Here just post any videos of your buns being adorable <3

I'll start off with this!
I was finally able to catch Odyssey flopping on video for the first time!


----------



## Moonshadow (Sep 12, 2021)

I want to but it says my videos don’t have an allowed extension It’s probably because I recorded them on my iPhone...


----------



## ArtistChibi (Sep 13, 2021)

Moonshadow said:


> I want to but it says my videos don’t have an allowed extension It’s probably because I recorded them on my iPhone...

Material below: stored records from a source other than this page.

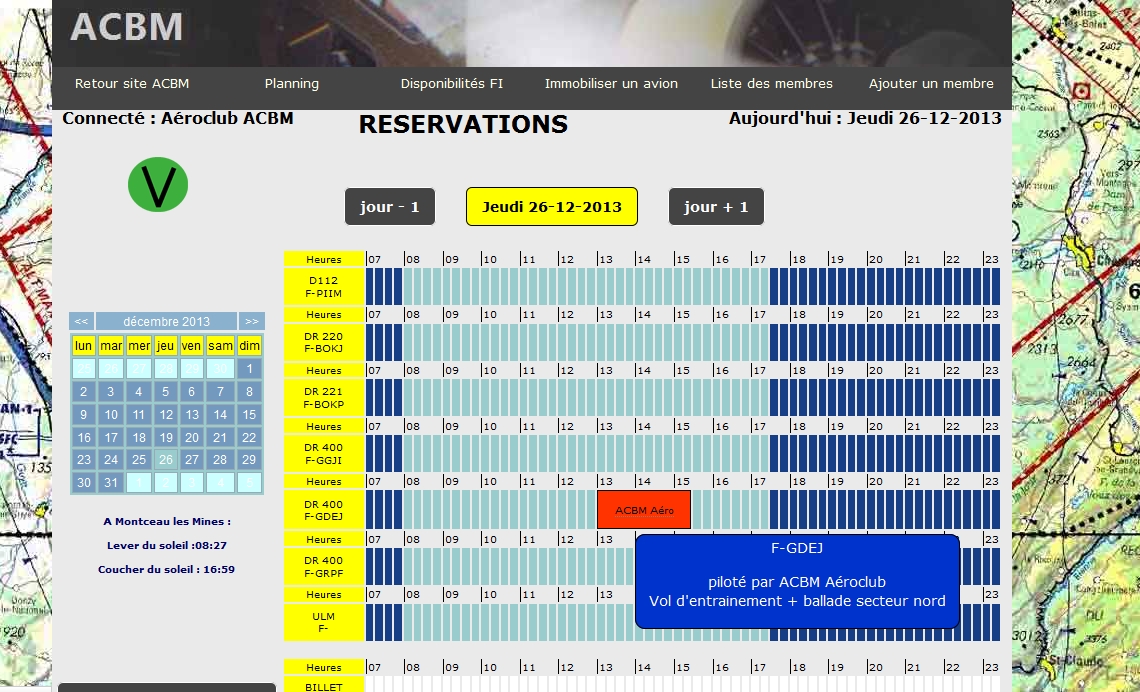
Task: Click the ACBM site title
Action: [127, 27]
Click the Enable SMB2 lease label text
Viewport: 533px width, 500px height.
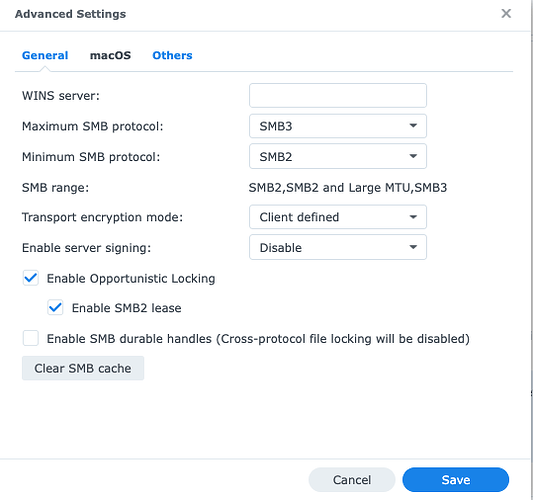tap(126, 308)
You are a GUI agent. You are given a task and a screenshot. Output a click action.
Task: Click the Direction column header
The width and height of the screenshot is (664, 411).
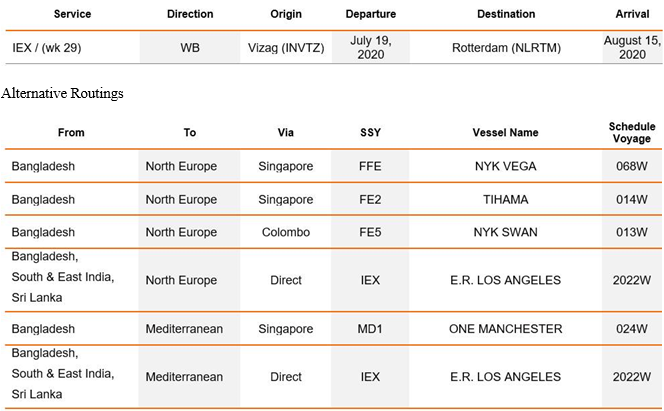[x=190, y=14]
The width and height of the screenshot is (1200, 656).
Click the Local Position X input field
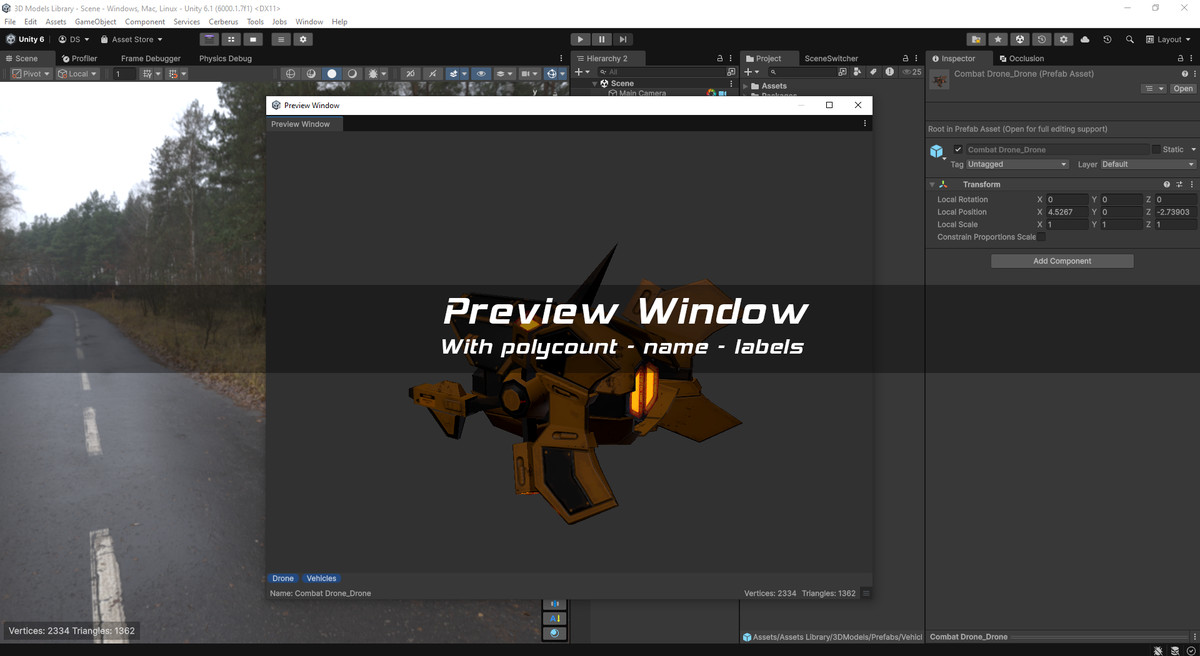tap(1066, 212)
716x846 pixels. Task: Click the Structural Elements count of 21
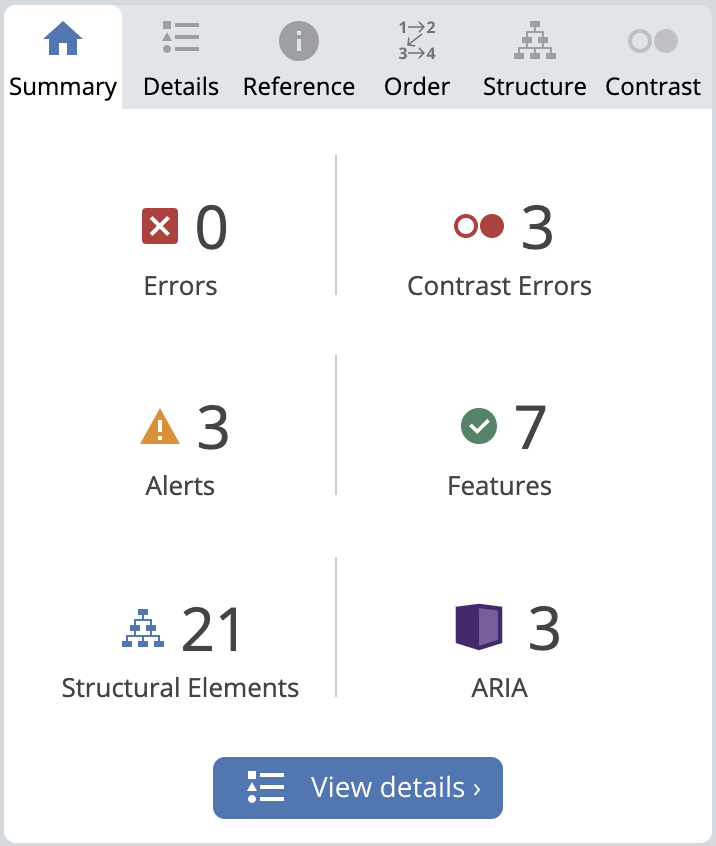[212, 629]
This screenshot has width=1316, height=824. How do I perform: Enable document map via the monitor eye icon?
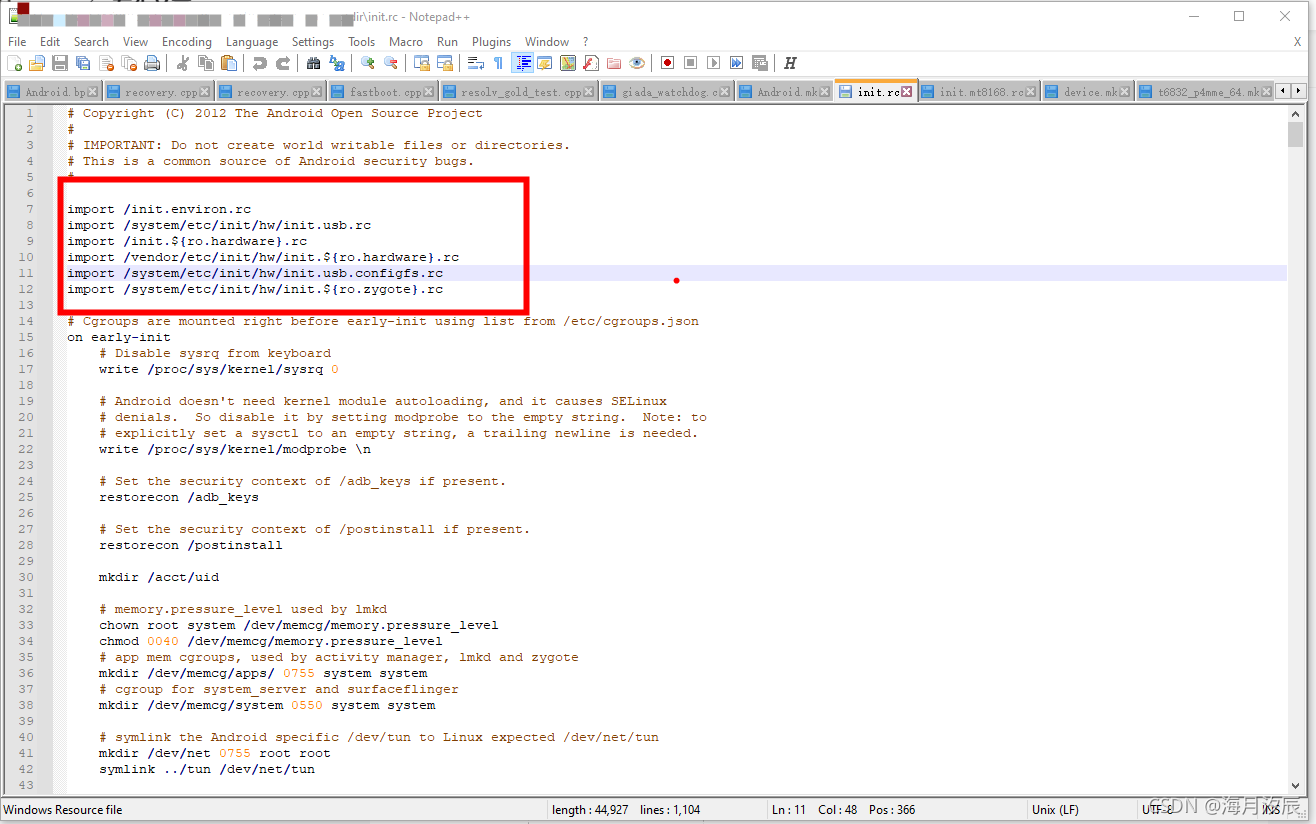coord(637,62)
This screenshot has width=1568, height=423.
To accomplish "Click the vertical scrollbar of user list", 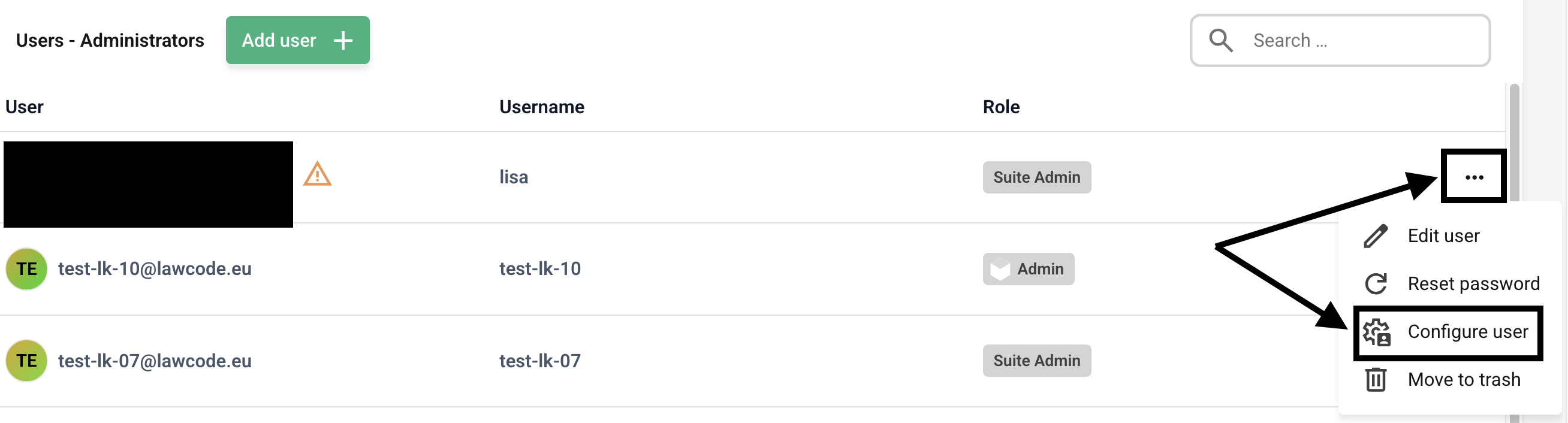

Have you tried posting it onto YouTube and sharing it here? Sometimes posting media from a mobile device or computer isn't easy on here as it is to simply upload to YouTube and posting it here.
Like this.


----------



## odyssey~ (Sep 13, 2021)

Moonshadow said:


> I want to but it says my videos don’t have an allowed extension It’s probably because I recorded them on my iPhone...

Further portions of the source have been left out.